Iranischer Blogger wird zu 7 Monaten Haft verurteilt

Peyman Roshanzamir

Zamaaneh, 10. Juli 2011 – Die iranische Justiz hat gegen einen weiteren Blogger eine Haftstrafe verhängt. Peyman Roshanzamir wurde wegen „Beleidigung des Führers“ zu sieben Monaten Haft verurteilt.

Nach einem Bericht der oppositionellen Webseite Jaras wird Roshanzamir vorgeworfen, in einem Artikel unter der Überschrift „Legale Wege, um den Führer zu ändern“ [oder „auszuwechseln“ („changing“) d. Übers.] den Führer beleidigt zu haben. Außerdem wird ihm zur Last gelegt, einen Brief an den Führer der Islamischen Republik unterschrieben zu haben, in dem es um den Tod des 2009 im Evin-Gefängnis verstorbenen Blogger und Journalisten Omidreza Mirsayafi ging, der wegen „Beleidigung des Führers“ zu zweieinhalb Jahren Haft verurteilt worden war.

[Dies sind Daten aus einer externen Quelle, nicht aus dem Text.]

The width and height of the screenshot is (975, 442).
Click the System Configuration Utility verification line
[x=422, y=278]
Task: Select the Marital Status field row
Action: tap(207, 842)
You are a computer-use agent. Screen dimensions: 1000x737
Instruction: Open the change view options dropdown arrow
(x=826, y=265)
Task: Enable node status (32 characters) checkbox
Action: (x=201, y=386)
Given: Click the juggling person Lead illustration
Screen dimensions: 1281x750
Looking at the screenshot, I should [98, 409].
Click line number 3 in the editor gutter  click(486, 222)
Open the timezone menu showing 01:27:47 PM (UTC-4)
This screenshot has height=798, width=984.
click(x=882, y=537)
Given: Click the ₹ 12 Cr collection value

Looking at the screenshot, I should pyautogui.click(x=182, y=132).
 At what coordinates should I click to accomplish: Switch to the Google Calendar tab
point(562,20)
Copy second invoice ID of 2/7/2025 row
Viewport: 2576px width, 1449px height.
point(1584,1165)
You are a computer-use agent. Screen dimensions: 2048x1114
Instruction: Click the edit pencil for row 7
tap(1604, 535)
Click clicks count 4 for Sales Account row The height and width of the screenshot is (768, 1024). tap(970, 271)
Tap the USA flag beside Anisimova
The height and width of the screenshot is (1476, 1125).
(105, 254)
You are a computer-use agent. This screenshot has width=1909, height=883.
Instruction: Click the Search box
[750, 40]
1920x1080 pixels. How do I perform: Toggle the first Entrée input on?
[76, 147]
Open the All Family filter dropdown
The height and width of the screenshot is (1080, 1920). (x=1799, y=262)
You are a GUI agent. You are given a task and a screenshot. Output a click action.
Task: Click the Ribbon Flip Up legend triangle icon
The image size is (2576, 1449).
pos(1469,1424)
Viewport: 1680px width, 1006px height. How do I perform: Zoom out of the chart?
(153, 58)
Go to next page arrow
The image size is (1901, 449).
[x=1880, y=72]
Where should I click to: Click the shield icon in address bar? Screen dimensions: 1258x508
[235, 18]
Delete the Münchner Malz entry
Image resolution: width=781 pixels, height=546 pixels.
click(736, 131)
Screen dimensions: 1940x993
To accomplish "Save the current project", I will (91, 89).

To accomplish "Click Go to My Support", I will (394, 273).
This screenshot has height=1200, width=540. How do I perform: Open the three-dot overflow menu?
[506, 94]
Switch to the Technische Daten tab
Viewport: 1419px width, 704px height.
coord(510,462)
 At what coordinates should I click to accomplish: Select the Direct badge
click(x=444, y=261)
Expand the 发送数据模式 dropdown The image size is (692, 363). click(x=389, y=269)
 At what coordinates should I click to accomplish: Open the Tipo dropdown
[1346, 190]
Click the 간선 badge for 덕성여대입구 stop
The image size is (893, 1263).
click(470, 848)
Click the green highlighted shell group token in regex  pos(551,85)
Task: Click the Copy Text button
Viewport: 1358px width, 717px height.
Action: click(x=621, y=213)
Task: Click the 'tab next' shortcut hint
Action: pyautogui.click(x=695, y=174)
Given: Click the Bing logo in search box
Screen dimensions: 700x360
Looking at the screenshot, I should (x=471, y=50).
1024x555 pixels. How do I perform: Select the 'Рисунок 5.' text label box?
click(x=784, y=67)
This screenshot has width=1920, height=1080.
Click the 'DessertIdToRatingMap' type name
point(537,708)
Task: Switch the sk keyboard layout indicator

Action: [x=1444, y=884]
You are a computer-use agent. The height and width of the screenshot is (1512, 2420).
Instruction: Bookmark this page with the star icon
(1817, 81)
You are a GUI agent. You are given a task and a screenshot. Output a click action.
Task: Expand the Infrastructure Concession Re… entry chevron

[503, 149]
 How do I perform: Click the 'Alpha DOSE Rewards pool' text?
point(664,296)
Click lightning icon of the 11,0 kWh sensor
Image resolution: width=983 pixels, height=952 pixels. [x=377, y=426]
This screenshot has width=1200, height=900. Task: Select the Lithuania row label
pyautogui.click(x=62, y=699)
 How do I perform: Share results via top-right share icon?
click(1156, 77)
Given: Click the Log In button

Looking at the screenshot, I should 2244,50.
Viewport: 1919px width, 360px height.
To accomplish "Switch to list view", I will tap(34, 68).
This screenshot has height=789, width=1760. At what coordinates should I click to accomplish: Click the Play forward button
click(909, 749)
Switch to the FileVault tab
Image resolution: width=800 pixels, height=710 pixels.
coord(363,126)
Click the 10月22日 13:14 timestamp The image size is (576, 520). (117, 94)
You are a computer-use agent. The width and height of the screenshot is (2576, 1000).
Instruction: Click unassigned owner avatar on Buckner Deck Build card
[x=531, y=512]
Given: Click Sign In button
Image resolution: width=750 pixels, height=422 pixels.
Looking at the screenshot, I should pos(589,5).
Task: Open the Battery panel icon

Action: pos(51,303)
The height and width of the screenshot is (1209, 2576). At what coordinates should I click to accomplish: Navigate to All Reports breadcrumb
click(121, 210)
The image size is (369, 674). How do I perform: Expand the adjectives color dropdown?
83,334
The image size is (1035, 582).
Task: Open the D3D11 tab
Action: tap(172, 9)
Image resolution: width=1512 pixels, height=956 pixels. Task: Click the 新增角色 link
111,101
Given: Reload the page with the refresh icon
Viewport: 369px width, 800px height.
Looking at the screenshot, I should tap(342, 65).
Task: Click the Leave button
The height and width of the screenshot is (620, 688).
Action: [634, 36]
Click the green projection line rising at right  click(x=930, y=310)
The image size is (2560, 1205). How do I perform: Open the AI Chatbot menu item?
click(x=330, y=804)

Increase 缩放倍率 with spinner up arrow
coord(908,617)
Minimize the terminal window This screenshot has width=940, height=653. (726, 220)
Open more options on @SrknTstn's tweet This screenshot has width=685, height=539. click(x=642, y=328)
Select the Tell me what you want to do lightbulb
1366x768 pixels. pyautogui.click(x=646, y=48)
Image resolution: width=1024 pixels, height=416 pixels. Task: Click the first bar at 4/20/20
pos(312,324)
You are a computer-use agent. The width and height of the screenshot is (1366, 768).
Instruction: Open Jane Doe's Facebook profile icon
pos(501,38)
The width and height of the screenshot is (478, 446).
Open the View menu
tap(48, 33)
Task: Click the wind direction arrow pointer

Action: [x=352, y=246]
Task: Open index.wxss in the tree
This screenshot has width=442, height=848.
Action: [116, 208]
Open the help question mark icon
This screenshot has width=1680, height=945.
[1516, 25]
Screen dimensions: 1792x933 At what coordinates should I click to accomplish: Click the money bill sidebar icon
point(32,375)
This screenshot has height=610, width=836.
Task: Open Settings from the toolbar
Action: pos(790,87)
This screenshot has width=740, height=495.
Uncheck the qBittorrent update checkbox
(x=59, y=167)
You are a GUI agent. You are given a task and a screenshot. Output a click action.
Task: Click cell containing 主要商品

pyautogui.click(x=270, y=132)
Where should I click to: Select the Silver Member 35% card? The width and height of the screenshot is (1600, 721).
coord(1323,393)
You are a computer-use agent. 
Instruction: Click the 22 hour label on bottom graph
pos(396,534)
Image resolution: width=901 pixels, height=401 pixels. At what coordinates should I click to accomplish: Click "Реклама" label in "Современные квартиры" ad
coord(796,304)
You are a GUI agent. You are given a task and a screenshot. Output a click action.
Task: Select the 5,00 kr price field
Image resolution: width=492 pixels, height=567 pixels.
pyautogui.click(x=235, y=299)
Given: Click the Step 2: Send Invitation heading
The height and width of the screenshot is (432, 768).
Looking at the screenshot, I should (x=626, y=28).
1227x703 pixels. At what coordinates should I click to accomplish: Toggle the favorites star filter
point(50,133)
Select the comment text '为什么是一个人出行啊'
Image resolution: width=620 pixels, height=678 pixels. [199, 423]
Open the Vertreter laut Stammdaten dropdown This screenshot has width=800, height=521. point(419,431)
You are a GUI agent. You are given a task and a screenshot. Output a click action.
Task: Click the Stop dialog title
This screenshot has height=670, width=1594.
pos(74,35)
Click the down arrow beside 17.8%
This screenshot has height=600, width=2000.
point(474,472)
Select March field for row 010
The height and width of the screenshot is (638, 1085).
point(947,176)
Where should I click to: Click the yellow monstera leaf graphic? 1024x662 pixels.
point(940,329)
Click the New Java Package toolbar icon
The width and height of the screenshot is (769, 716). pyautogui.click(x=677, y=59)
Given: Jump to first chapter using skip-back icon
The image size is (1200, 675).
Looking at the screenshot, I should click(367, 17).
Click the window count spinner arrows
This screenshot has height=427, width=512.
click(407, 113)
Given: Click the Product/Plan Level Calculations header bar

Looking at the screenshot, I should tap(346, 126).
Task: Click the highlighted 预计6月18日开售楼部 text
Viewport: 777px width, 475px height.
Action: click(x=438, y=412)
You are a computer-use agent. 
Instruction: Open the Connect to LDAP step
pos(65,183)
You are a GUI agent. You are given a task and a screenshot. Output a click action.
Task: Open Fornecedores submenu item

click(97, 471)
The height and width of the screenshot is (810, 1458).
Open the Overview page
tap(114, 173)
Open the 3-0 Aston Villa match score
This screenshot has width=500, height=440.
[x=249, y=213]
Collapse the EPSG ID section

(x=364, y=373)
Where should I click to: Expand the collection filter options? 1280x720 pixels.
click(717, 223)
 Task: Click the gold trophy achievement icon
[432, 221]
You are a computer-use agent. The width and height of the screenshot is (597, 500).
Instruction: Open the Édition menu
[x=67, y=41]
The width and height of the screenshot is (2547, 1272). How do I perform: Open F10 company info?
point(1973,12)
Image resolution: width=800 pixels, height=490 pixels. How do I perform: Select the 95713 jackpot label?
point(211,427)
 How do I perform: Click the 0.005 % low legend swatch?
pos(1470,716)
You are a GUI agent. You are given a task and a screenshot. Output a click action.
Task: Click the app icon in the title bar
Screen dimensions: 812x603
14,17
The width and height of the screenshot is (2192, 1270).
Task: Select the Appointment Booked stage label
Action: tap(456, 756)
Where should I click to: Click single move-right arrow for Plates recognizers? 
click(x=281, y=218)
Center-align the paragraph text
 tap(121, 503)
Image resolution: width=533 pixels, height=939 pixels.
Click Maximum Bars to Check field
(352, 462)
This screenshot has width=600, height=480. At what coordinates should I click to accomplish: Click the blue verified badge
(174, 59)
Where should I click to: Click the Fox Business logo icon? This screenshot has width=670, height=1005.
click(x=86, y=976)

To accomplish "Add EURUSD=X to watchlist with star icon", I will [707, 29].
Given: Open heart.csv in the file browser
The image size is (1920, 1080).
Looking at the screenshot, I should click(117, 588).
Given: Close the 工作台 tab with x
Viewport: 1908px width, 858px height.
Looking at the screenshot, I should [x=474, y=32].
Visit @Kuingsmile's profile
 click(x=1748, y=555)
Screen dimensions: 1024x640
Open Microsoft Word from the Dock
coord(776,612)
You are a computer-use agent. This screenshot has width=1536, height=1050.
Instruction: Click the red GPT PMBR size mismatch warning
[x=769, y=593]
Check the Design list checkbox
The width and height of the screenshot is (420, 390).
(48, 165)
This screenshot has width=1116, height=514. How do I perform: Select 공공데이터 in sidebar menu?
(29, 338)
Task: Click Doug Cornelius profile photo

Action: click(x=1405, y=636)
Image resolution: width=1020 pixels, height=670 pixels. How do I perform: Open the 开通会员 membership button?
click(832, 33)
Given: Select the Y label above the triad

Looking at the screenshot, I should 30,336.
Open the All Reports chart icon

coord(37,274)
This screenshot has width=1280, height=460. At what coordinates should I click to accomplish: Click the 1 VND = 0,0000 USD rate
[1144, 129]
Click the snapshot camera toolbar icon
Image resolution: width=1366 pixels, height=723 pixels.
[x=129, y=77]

Roshanzamir wies den Vorwurf der Beleidigung des Führers zurück: „Sie ärgern sich über die Artikel, die ich geschrieben habe und die Dinge, die ich gesagt habe. Ihren Ärger und meine respektvolle Kritik nennen sie ‚Beleidigung des Führers'“.

„Die Verfassung sieht vor, dass [gerichtliche] Entscheidungen über politische Gefangene von Geschworenen getroffen werden müssen, und dass die Regierung nicht gleichzeitig Kläger und Richter sein kann. Doch es werden entgegen der Verfassung Urteile gefällt, ohne dass Geschworene anwesend sind.“

Da seine Gerichtsverhandlung hinter verschlossenen Türen stattfand, hatte Roshanzamir sich eigenen Angaben zufolge nicht selbst verteidigt. Er betonte, das Gerichtsverfahren sei in krasser Verletzung des Artikels 168 der Verfassung durchgeführt worden und sei daher ungesetzlich.

Artikel 168 der iranischen Verfassung sieht vor, dass Verstöße auf politischem Gebiet oder im Bereich der Medien offen und im Beisein von Geschworenen zu verhandeln sind.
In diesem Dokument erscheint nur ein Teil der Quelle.